In this thesis, we study if we can learn and inject attribute representation to pre-trained neural models to solve the challenges. Different from a black-box model where the parameters contain vast but encrypted world knowledge, the learned attribute representation can guide the model to learn information relevant to the target task, or serve as supplementary information aside from the original parameters. Attributes can be as high level as language representation in a multilingual transfer learning setting, or as low level such as span or ontology representations. This direction is appealing since we can introduce new attributes to pre-trained models without requiring any changes to the original trained model parameters. As we will show, learning attribute representation is efficient in training with both computation and data requirements. Moreover, it is easy to do transfer learning with even only few examples, while maintaining the original model quality. We believe that training attribute representation is a critical step to reduce the gap between neural model pre-training and applying to target tasks.

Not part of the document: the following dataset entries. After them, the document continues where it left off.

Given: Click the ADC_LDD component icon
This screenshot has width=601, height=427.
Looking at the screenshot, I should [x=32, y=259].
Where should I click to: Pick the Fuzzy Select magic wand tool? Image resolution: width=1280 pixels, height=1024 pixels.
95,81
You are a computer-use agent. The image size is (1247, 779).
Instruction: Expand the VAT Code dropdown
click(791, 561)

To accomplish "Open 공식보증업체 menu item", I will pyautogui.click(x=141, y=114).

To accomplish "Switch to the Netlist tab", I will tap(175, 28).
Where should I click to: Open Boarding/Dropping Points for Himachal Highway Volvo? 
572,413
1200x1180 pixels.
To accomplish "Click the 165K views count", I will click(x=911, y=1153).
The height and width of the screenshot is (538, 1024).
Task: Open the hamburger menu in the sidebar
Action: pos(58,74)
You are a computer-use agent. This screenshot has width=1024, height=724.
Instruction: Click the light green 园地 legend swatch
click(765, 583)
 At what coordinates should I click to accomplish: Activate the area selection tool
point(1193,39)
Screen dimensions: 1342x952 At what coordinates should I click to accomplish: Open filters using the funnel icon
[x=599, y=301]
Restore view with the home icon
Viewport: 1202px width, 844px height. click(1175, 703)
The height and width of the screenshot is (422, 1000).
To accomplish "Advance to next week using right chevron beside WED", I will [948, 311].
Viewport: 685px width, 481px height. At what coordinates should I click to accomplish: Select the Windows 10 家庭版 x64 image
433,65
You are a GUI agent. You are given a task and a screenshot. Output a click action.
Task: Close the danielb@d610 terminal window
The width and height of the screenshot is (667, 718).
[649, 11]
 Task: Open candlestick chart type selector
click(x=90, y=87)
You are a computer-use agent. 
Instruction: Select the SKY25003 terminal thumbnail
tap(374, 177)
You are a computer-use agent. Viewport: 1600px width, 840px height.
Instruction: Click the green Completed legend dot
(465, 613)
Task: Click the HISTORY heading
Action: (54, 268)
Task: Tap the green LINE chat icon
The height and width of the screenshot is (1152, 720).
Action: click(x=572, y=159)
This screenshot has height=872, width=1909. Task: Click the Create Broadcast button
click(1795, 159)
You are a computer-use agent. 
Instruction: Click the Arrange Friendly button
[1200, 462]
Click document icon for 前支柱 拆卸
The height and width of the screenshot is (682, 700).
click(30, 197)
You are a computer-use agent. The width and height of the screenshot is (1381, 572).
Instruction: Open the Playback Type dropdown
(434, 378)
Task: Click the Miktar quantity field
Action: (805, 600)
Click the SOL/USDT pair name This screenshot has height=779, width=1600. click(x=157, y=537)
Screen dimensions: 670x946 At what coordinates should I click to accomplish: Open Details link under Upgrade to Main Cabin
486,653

Specifically, we first introduce methods to represent high-level attributes. Those learned attributes can differentiate from other similar attributes so that they can be utilized to transfer useful knowledge across domains and further to control a neural model towards certain understanding and generation directions. Then, we discuss how to represent low-level attributes from pre-trained models. Those attributes can be hidden with pre-trained models and presented by latent representation. The representation can either be used directly for target tasks by identifying significant features, or be incorporated for further model training. Next, apart from more concrete attributes, we propose methods to integrate task specifications for efficient modeling. Those task-specific attributes model the target task directly, bridging model representation and prediction goals precisely, and enabling performance close to or even above human capacity. Lastly, we apply these attribute representations to dialog systems as a case study. We demonstrate how we can represent different aspects of attributes to build a dialog system from scratch smoothly. We present solutions to the most critical challenges in neural language models in general.